▸ Pagina

Una delle prime vittime del fascismo a Ronchi


Segni di antifascismo, a Ronchi, ve ne sono stati diversi durante il periodo di consolidamento del regime, ciò a significare come la comunità di Ronchi fosse stata sempre avversa al fascismo, ma la reazione, ovviamente, fu pesante e violenta. Per esempio nella cronaca nazionale del 24 aprile 1925, si legge che a Ronchi, veniva asportato l'emblema del fascio da una casa dove era collocato, i fascisti spararono all'impazzata di notte e rimase ferito un lavoratore a colpi di rivoltella, altri, invece, vennero picchiati in modo selvaggio a colpi di bastone. Oppure il 22 ottobre 1926, in relazione anche alla diffusione di volantini e manifesti apparsi sul territorio, e reputati come sovversivi, partì una vera e propria retata da parte della polizia fascista. Si denunciavano perquisizioni a tappeto da Selz a Ronchi centro, indiscriminate, diversi arresti vennero effettuati a casaccio, contro presunti sovversivi, senza avere ovviamente alcuna prova e venivano prelevati da casa o dalle campagne per essere poi rinchiusi nel carcere di Monfalcone. Confrontandomi con Elda Soranzio, la quale mi ha fatto visionare diversi suoi appunti importanti per la ricostruzione della memoria storica nostrana, appunti che cercherò di elaborare nel corso del tempo, Elda che è stata staffetta partigiana per l'intendenza Montes, nome di battaglia Lina, scelta condivisa insieme a Silvio Marcuzzi, e scelto perché Lina era il nome della compagna di un partigiano, tra le varie cose mi ha segnalato che la prima vittima del fascismo, a Ronchi, è stato Rusic ( o Rusig) Erminio. Un giovane comunista aggredito nel mese di aprile del 1925 e morì nel mese di ottobre del 1926 per le ferite riportate dall'aggressione squadrista fascista . Probabilmente, visto quanto riportato dalle notizie come prima citate, sarà stato forse uno di quelli aggrediti intorno al 24 aprile del 1925. Aggressione maturata tra il periodo che vide Ronchi, conferire la cittadinanza onoraria a Mussolini, revocata nel 2014 grazie al lavoro che abbiamo effettuato nella nostra cittadina, ed il cambio della denominazione in dei Legionari, come decretata il 2 novembre del 1925 con il Regio Decreto firmato da Rocco e pubblicato nella G.U n° 283 del 5 dicembre 1925. Aggredito sotto Ronchi di Monfalcone, e morto sotto Ronchi dei Legionari per mano del fascismo.

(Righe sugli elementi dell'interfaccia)
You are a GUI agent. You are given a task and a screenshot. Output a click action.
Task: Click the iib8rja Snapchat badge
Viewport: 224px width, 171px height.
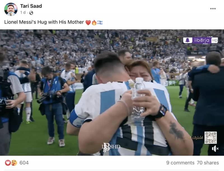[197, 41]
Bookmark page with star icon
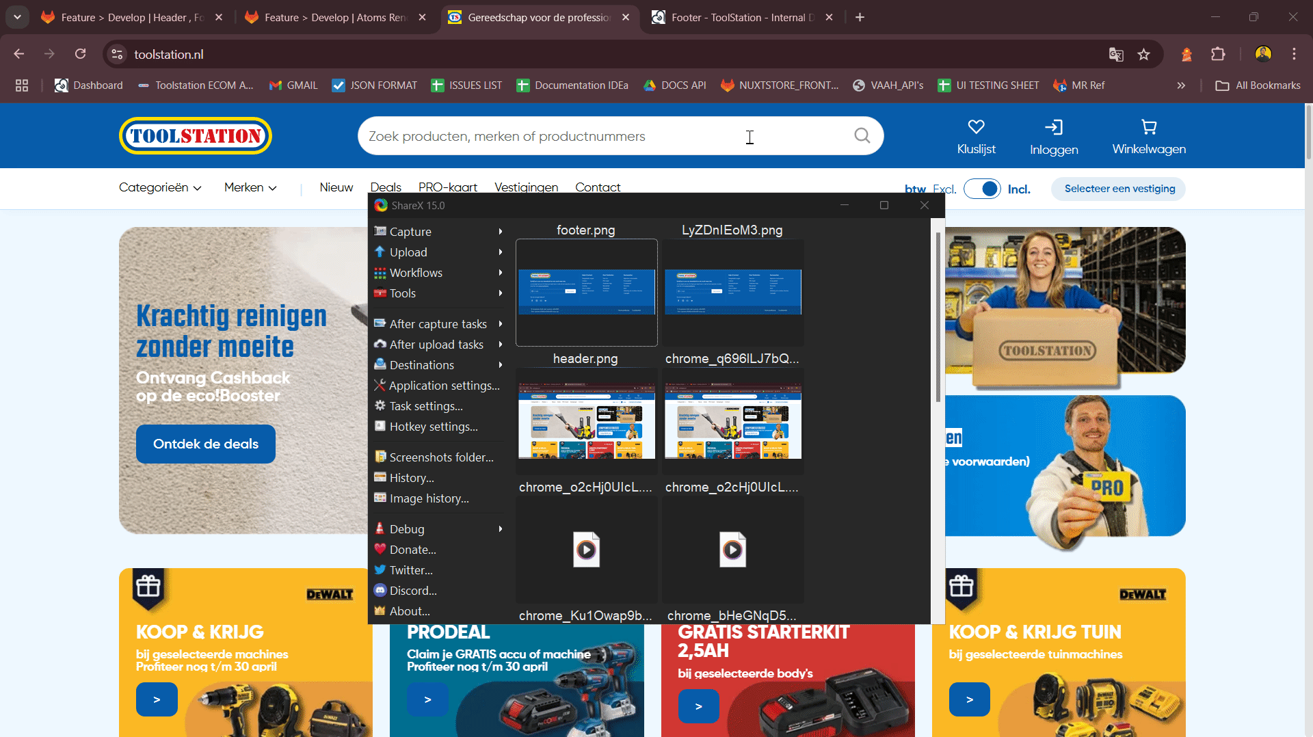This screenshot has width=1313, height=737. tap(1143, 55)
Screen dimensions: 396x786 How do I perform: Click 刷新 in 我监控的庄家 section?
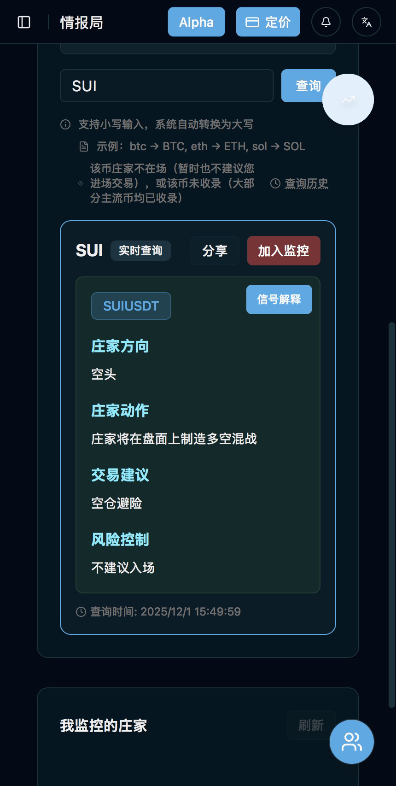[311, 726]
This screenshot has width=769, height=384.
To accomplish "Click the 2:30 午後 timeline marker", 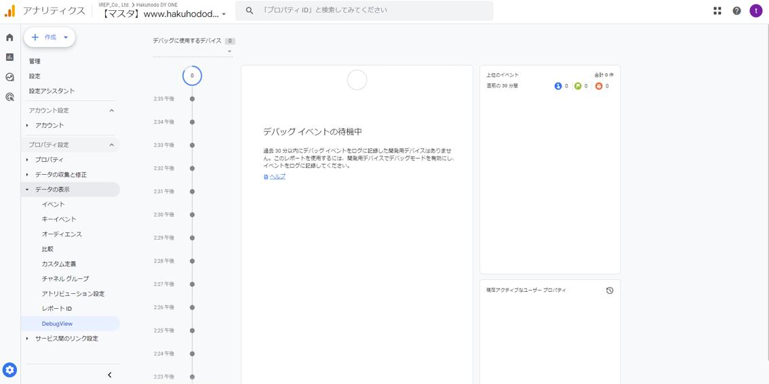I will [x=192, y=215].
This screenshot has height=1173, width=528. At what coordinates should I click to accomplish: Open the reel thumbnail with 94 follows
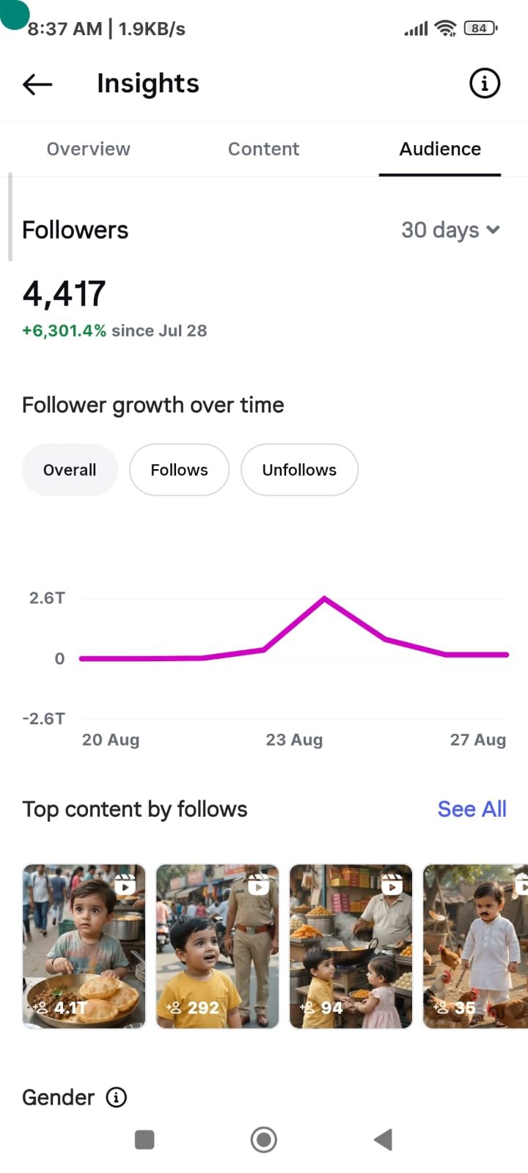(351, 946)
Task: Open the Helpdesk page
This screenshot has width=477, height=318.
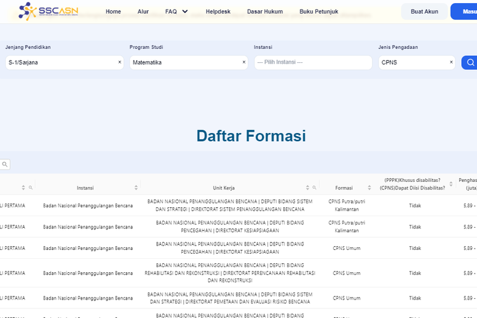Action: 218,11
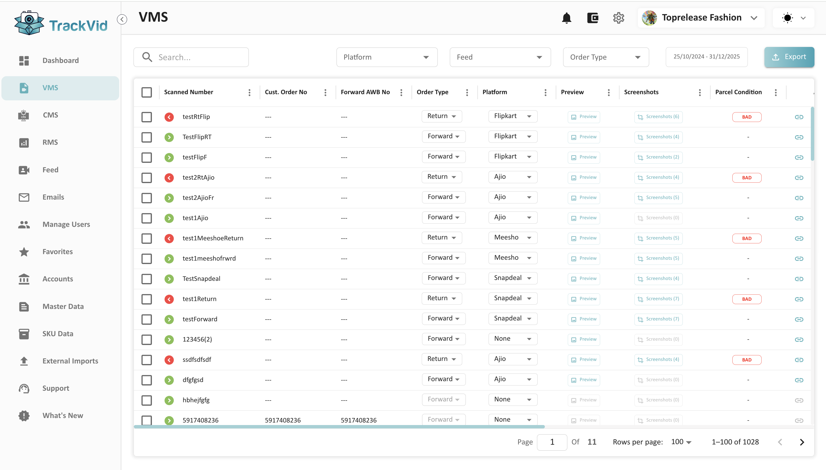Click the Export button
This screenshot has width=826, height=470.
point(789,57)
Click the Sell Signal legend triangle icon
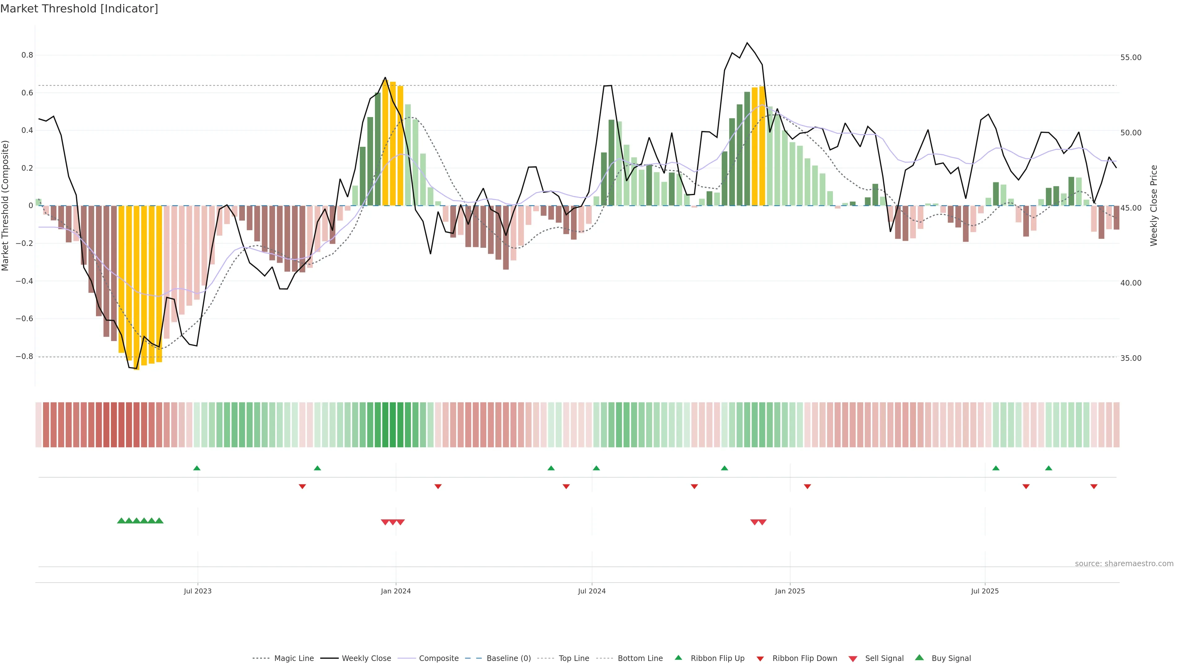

▸ Cosa fare
1: Sostituisci "Helpdesk" con "Help Center" nelle righe dei dati, da quella che contiene "Task: Open the Helpdesk page" fino all'ultima, tutte comprese. Riscrivi solo queste righe, lascia il resto com'è e togli le immagini.
2: Prosegui il testo sul fascismo a Ronchi da dove si ferma.
Queste righe non c'entrano niente con il testo sul fascismo a Ronchi.

▸ Risultati
1:
Task: Open the Help Center page
This screenshot has width=477, height=318.
Action: 218,11
Click the Export button
This screenshot has width=826, height=470.
point(789,57)
Click the Sell Signal legend triangle icon

2:
Marco Barone

Segnalo quanto è stato inviato via mail al gruppo #ronchideipartigiani, ad integrazione del post di cui sopra, da parte di Fulvio Zorzenon del Partito comunista dei lavoratori – Nucleo territoriale isontino


(L’aggressione al comunista Erminio Rusig, prima vittima del fascismo a Ronchi, avvenne prima dello strappo dello stemma del fascio appeso in via Roma. Ecco la testimonianza di Giacomo Mininel riportata da Silvano Bacicchi nel capitolo “Per abbattere il fascismo e conquistare la democrazia” (pagg. 44-45) inserito nella pubblicazione “Dagli anni ’20 verso il 2000 - Un impegno di progresso” edita dal Coordinamento comunale di Ronchi del PCI nel 1986. Le frasi nelle parentesi quadre sono mie.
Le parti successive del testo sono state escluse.